While on the subject of capping some pass-through charges like taxes and CAM [that was my last posting], there is always the question of deciding if there will be any exclusions from the “Cap.” Common exclusions from a Cap on CAM include snow removal, ice treatment, insurance premiums, and utility charges. If a letter of intent spells these out, that’s fine and dandy. But, what if the letter of intent is silent? Is the “gap filler” to assume that when the parties have agreed that CAM charges will be subject to a Cap, it carries the implied understanding that highly variable (perhaps) components such as the ones above are to be “carved out” from under the Cap? Or, does silence imply that there are no carve-outs?

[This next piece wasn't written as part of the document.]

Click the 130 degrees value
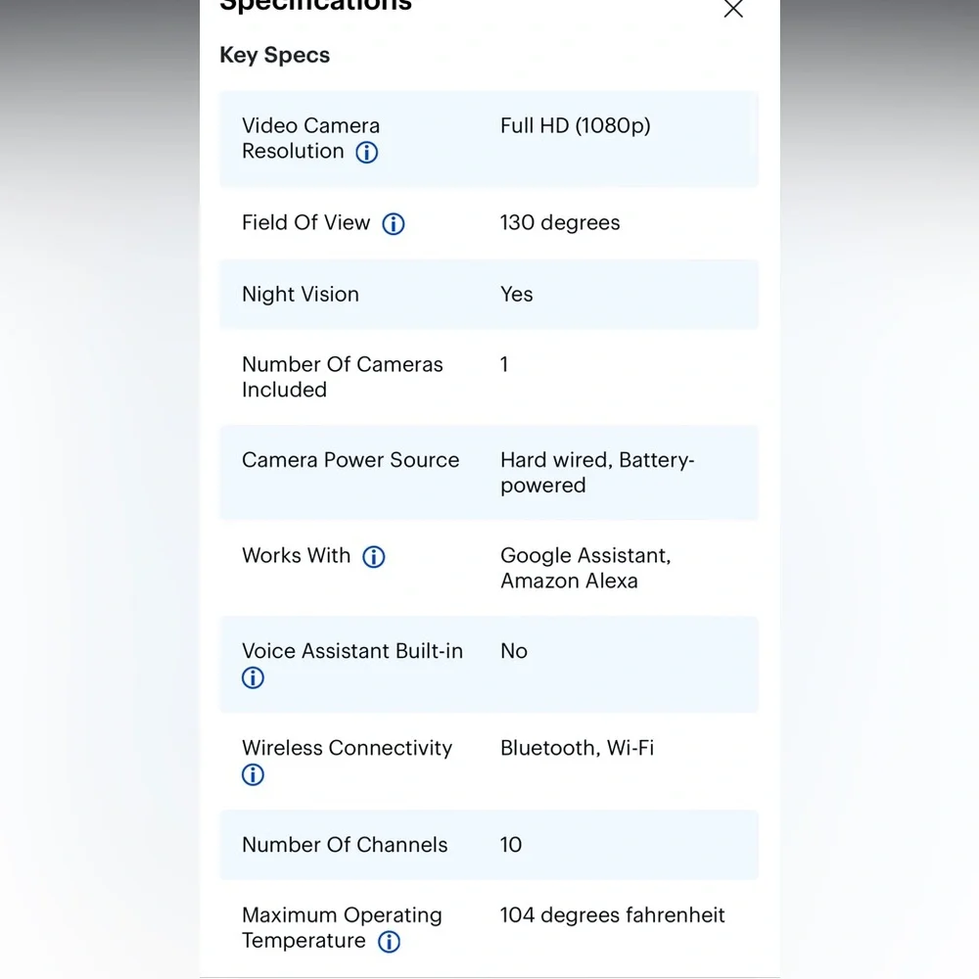 coord(560,223)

Does it make a difference if the Cap is escalated each year based on the previous year’s Cap or if it is based on the prior year’s actual charges to be paid by the Tenant. Logic would say that wildly swinging items (think – snow removal) should always be carved out it the Cap is based on the prior year’s actual charges to the Tenant whether or not the “excess” unbilled charges can be carried over to the following years.
It isn’t that simple to make that assumption if each year’s Cap is based on the prior year’s Cap and there is a carryover provision. The logic supporting that statement is that the Cap certainly was agreed-upon to satisfy some need of the Tenant, not of the Landlord. A legitimate need is to avoid a “shock” to the Tenant’s budget. So, if that is the real reason for the Cap, the Tenant is prepared to pay as much as the extent of the Cap, say 5%, more each year than the prior year. Combine that with an honest desire of the Tenant to ultimately pay whatever the pass-through charges turn out to be, then a carry-over, year to year, seems fair and a carve-out for wildly swinging items makes sense as well.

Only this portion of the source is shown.